The Lysander resident challenged longtime incumbent Will Barclay for the 120th New York State Assembly District seat in 2018. Tosh, a Democrat, garnered about a third of the vote, but Barclay, R-Pulaski, won his ninth term in Albany.
This time, Tosh feels more prepared to put up a fight.
“The first time around I really learned the district,” Tosh said. “I went to the rural areas, I went to the cities and talked to people everywhere. I feel like I have a better handle on the issues hitting our district this time around.”
Tosh said the COVID-19 pandemic has shown how important health care is and how it can be tough for people in rural areas to get the necessary medical attention.

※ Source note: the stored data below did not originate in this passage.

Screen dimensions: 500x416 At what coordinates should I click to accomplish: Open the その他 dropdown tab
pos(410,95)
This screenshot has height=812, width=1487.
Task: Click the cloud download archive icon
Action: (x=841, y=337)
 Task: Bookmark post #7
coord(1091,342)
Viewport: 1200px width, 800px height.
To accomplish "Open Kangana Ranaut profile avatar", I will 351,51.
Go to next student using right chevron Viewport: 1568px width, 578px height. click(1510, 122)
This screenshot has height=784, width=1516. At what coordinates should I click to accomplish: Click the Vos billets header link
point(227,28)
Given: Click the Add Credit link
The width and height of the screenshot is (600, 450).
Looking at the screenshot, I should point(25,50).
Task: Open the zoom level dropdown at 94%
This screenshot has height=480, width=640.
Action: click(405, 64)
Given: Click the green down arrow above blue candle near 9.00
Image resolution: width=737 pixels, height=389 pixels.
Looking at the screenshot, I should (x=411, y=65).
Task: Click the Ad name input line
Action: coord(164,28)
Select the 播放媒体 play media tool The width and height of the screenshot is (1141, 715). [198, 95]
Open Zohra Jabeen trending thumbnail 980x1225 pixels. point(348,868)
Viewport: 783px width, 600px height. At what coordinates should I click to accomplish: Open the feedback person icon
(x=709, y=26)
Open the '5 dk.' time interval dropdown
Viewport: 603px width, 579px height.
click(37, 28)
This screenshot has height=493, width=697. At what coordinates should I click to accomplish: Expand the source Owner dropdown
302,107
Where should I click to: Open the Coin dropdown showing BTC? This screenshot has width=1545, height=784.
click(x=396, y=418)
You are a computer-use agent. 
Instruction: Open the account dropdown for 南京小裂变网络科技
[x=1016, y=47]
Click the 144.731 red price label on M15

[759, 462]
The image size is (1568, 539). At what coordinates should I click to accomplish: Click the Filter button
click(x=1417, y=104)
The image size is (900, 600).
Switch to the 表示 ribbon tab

She pointed to an area like Boylston, which she said doesn’t have the proper electricity and broadband service for residents to get health-related services electronically.
“We have a real existential health crisis on our hands here,” Tosh said.
Public health is one of Tosh’s most pressing concerns for the 120th district, which encompasses most of the eastern portion of Oswego County, including the cities of Oswego and Fulton, as well as small portions of Jefferson and Onondaga Counties.
“We have one of the lowest life expectancies in the state of New York. That’s unacceptable to me,” Tosh said. “At the same time, we have one of the highest infant mortality rates. Our drug addiction and suicide rates are off the charts. It all comes down to health.”
Tosh also believes too much tax money is sent downstate, and Barclay’s attention is split between his jobs as an assemblyman and the assembly minority leader.
“We need a voice here that is going to have the ear of the majority in Albany to say ‘We need help in our rural districts as well. Our people are just as valuable as the people living downstate,’” Tosh said. “Will Barclay just doesn’t have the voice of the majority.”
Tosh has stayed active politically since losing to Barclay in 2018. Last year Tosh ran for town council in Lysander, where she lives with her wife and two children, on the Democratic and Working Families lines, and received 112 of the 708 voted cast, almost 16 percent.
“It was an unsuccessful bid, but I got a message out and I was able to grow the Democratic committee in the area,” Tosh said. “We’re at a 2-to-1 deficit Democrat to Republican … but we were able to grow the party and get more people behind our ideas and more information out there.”
For Tosh, the important thing is to continue to get her message out to the public for people to hear and think about.
“We’re excited about the momentum,” Tosh said. “We think we have a lot of good ideas, and a lot of common sense things.”
Barclay, who will seek his 10th term in Albany this fall, was elected in January as leader of the Assembly Republican conference following the resignation of longtime leader Brian Kolb of Canandaigua.